What is required: Can you reproduce verbatim the part of the article on fast-track trade authority that begins at the words "While Pritzker and" and stops after the words "in the accord."?

Passage shown:
Bipartisan resistance in Congress to granting President Barack Obama fast-track authority to negotiate trade agreements won’t jeopardize a Pacific-region trade pact, U.S. Commerce Secretary Penny Pritzker said today.
The Obama administration has touted the benefits of the 12-nation Trans-Pacific Partnership as negotiators seek an agreement before Dec. 31 on an accord covering an area with $28 trillion in annual economic output.
“I don’t think TPP is in trouble,” Pritzker said during an interview at her office in Washington. She said fast-track authority, which allows the administration to negotiate trade pacts that lawmakers can’t amend, is “ultimately achievable.”
While Pritzker and U.S. Trade Representative Michael Froman have called for renewal of fast-track, which expired in 2007, lawmakers from both parties have said they want more say in the accord.
Earlier this month, 151 House Democrats sent a letter to Obama stating their opposition to fast-track, officially known as Trade Promotion Authority, citing lack of congressional consultation in the Pacific-rim negotiations. A group of 22 House Republicans have separately said they won’t cede authority to the president to negotiate trade deals.
“We have to ramp-up what we’re doing” and underscore the benefits of free-trade deals for businesses and the total economy in order to get renewal, Pritzker said.
While business leaders support Obama’s trade push, they are less sanguine about the congressional hurdles.
Fast-track renewal is “faced with greater headwinds than perhaps ever in the past,” John Engler, a former Republican governor of Michigan who is now president of the Business Roundtable, said in a phone interview. The Washington-based group’s members include the chief executives of major U.S. companies including Boeing Co., Exxon Mobil Corp. and Verizon Communications Inc.
Engler said the fact that the administration and Congress didn’t work on renewing fast-track authority immediately after the U.S. ratified trade accords with Colombia, Panama and South Korea in 2011 makes it harder to negotiate the Pacific pact.

Information provided:
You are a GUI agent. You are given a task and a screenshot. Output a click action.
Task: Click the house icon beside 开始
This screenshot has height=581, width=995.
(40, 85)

---

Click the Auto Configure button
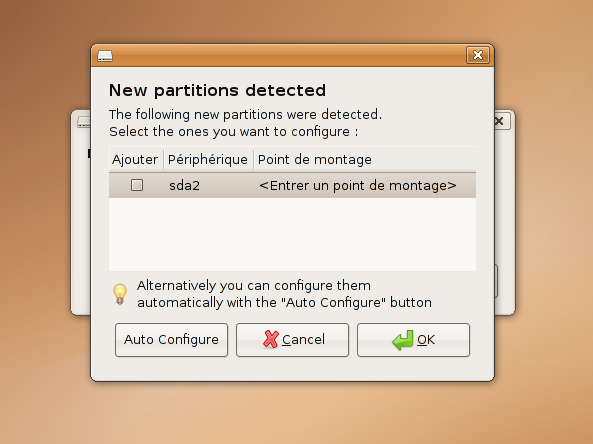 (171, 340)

==

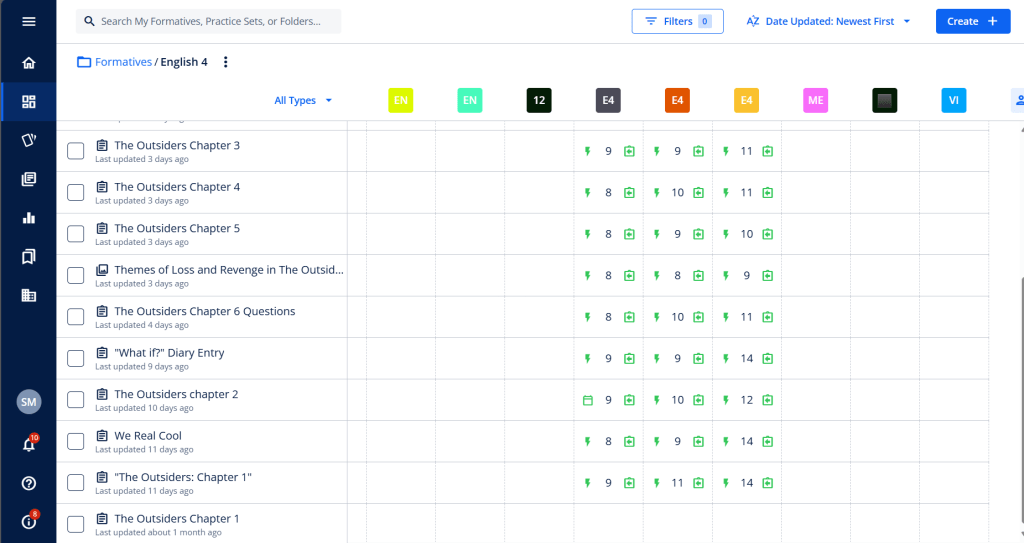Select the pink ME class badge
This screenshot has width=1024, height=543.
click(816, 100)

Answer to this exercise:
While Pritzker and U.S. Trade Representative Michael Froman have called for renewal of fast-track, which expired in 2007, lawmakers from both parties have said they want more say in the accord.